● Problem to work on
Without adding or dropping anything, copy the entries below.
Top of Data
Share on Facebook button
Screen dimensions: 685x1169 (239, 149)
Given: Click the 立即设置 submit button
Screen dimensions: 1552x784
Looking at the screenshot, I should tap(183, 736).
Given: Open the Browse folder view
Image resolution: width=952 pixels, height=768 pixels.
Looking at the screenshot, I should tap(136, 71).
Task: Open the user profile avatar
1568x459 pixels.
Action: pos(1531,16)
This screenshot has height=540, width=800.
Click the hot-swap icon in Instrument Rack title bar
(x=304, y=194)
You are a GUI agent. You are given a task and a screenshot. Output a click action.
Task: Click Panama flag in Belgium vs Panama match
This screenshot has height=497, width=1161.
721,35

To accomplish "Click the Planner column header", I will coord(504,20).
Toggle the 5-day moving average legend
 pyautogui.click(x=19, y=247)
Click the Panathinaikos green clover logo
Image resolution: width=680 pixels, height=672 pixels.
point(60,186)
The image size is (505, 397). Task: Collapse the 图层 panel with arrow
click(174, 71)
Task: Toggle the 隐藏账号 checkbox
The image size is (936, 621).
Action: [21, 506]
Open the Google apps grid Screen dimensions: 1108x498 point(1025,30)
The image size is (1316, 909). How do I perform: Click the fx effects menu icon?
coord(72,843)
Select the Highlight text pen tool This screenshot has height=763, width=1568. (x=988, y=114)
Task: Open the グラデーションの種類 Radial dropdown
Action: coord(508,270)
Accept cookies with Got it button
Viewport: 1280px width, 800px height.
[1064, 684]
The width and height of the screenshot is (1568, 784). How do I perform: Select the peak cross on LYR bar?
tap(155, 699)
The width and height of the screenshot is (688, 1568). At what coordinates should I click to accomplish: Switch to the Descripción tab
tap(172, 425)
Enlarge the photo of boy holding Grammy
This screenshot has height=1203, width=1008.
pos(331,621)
Bottom of Data
● Result below
Share on Facebook button
Screen dimensions: 685x1169 (239, 149)
Given: Click the 立即设置 submit button
Screen dimensions: 1552x784
Looking at the screenshot, I should tap(183, 736).
Given: Open the Browse folder view
Image resolution: width=952 pixels, height=768 pixels.
Looking at the screenshot, I should tap(136, 71).
Task: Open the user profile avatar
1568x459 pixels.
Action: pos(1531,16)
This screenshot has height=540, width=800.
Click the hot-swap icon in Instrument Rack title bar
(x=304, y=194)
You are a GUI agent. You are given a task and a screenshot. Output a click action.
Task: Click Panama flag in Belgium vs Panama match
This screenshot has height=497, width=1161.
721,35

To accomplish "Click the Planner column header", I will coord(504,20).
Toggle the 5-day moving average legend
 pyautogui.click(x=19, y=247)
Click the Panathinaikos green clover logo
Image resolution: width=680 pixels, height=672 pixels.
point(60,186)
The image size is (505, 397). Task: Collapse the 图层 panel with arrow
click(174, 71)
Task: Toggle the 隐藏账号 checkbox
The image size is (936, 621).
Action: [21, 506]
Open the Google apps grid Screen dimensions: 1108x498 point(1025,30)
The image size is (1316, 909). How do I perform: Click the fx effects menu icon?
coord(72,843)
Select the Highlight text pen tool This screenshot has height=763, width=1568. (x=988, y=114)
Task: Open the グラデーションの種類 Radial dropdown
Action: coord(508,270)
Accept cookies with Got it button
Viewport: 1280px width, 800px height.
[1064, 684]
The width and height of the screenshot is (1568, 784). How do I perform: Select the peak cross on LYR bar?
tap(155, 699)
The width and height of the screenshot is (688, 1568). At what coordinates should I click to accomplish: Switch to the Descripción tab
tap(172, 425)
Enlarge the photo of boy holding Grammy
This screenshot has height=1203, width=1008.
pos(331,621)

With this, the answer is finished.